Update. The Russian State Duma passed the integrated “foreign agents” bill in the third reading on Wednesday, June 29.
Any charitable, scientific, or cultural organization can be labeled a ‘foreign agent’
Many Russian organizations have been blacklisted as “foreign agents” because the authorities deemed them involved in “political activity.” This concept is interpreted extremely broadly in Russian law — even publishing opinions on official decisions can be considered “political activity.”
At the same time, the current law regulating “NGO foreign agents” clearly defines the types of activities that cannot be considered “political.” This includes, for example, charity work, scientific activities, providing social support to people with disabilities, and promoting healthy lifestyles. Nevertheless, several organizations involved in these kinds of work have been declared “foreign agents.”
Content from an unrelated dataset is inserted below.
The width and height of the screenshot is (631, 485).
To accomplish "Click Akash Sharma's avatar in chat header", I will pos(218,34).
In October 2021, Novaya Gazeta editor-in-chief and Nobel Peace Prize laureate Dmitry Muratov urged President Vladimir Putin to clarify this law’s vague criteria. In response, Putin promised that the grounds for putting people on Russia’s “foreign agents” list would be reassessed.
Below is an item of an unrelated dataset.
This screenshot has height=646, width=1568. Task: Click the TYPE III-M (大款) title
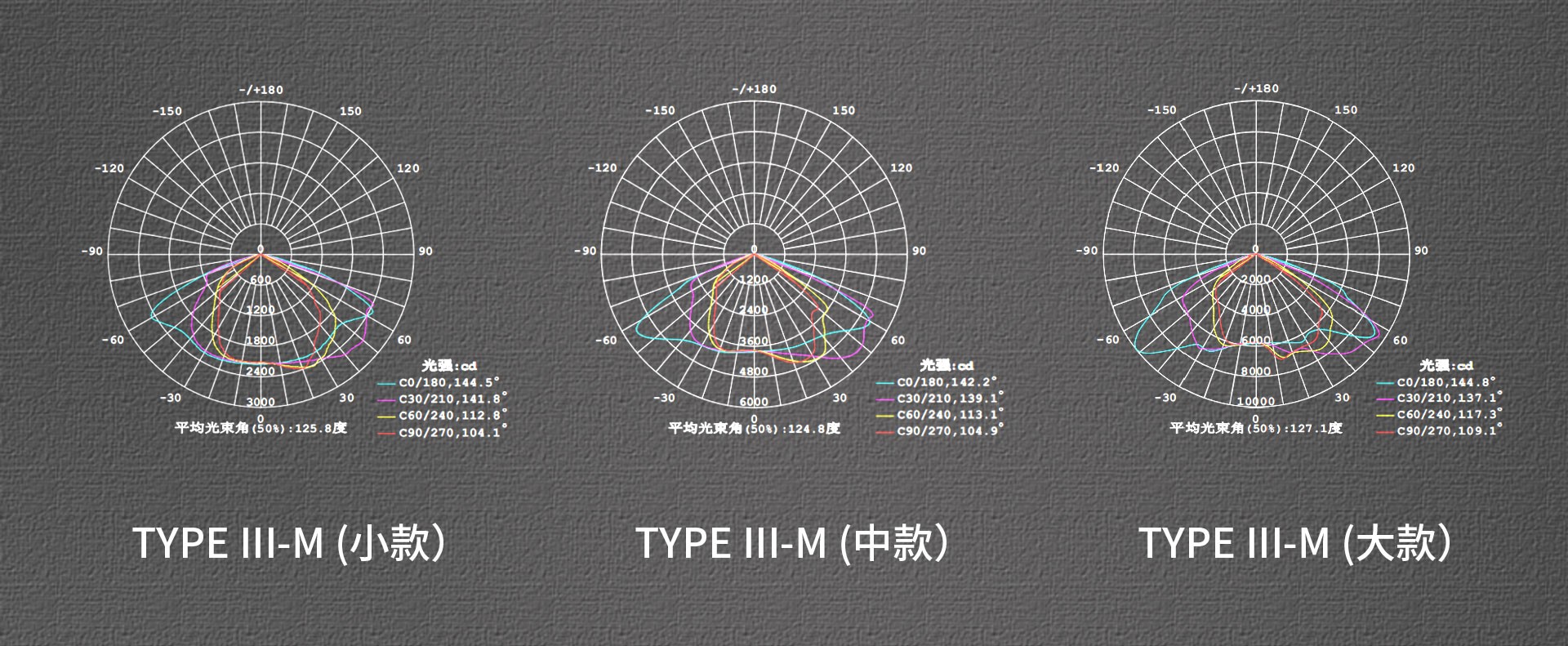tap(1296, 542)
The integrated “foreign agent” bill has retained the same list of activities that cannot be considered “political.” It was even expanded a little ahead of the second reading. At the same time, lawmakers inserted a clarification that changes everything. Under this amendment, any activity on the list could be considered “political” if it contradicts:
- Russia's national interests;
- The fundamentals of law and order in the Russian Federation;
- Other values protected by the Russian Constitution.
Russia’s “national interests” are delineated by presidential decree. If the bill passes the third reading in its current form, the leaders of any organization — no matter the focus of its work — will have to take this into account.
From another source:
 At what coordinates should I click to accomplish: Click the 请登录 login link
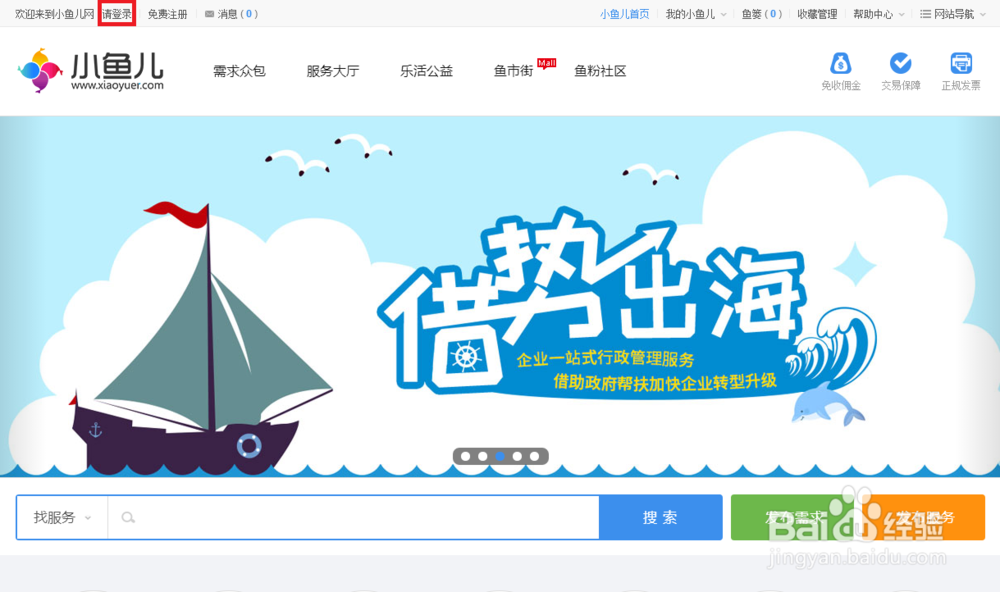click(x=117, y=14)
In other words, the new legislation does away with the formal exceptions, giving the Justice Ministry free reign to designate any organization a “foreign agent” in full accordance with the law. After all, the ministry is also responsible for determining what runs contrary to Russia’s “national interests.”
What constitutes ‘foreign influence’ remains unclear
In order to declare a person or an organization a “foreign agent,” the Russian Justice Ministry must, in theory, find evidence of the receipt of foreign funding or support. Under the new legislation, it would be enough for the authorities to declare that the person or organization in question is under “foreign influence.”
Lawmakers have failed to explain what this term means, despite the fact that two Presidential Human Rights Council commissions asked them for clarification. The wording remains so vague that it would, by and large, allow the authorities to designate pretty much anyone a “foreign agent.”
New restrictions on ‘foreign agents’
The amended legislation introduces a number of new restrictions on “foreign agents,” including a ban on receipt of government financial support.
“Foreign agents” shall also be prohibited from:
- Selling goods and services to the state;
- Using or providing security to key facilities of critical information infrastructure;
- Providing expertise during a state environmental review;
- Taking part in organizing or conducting a public environmental review.
While the original draft bill proposed completely banning “foreign agents” from teaching and other educational work with minors, the legislation was eased somewhat ahead of the second reading.
Under a new amendment, “foreign agents” are prohibited from conducting any educational work with minors or teaching at state and municipal educational institutions. However, they could still work for private establishments. Organizations designated as “foreign agents” will, however, be prohibited from pursuing educational work with minors.
Russian lawmakers are expected to approve the bill’s third reading on Wednesday, June 29. The new legislation on “foreign agents” will enter into force on December 1, 2022.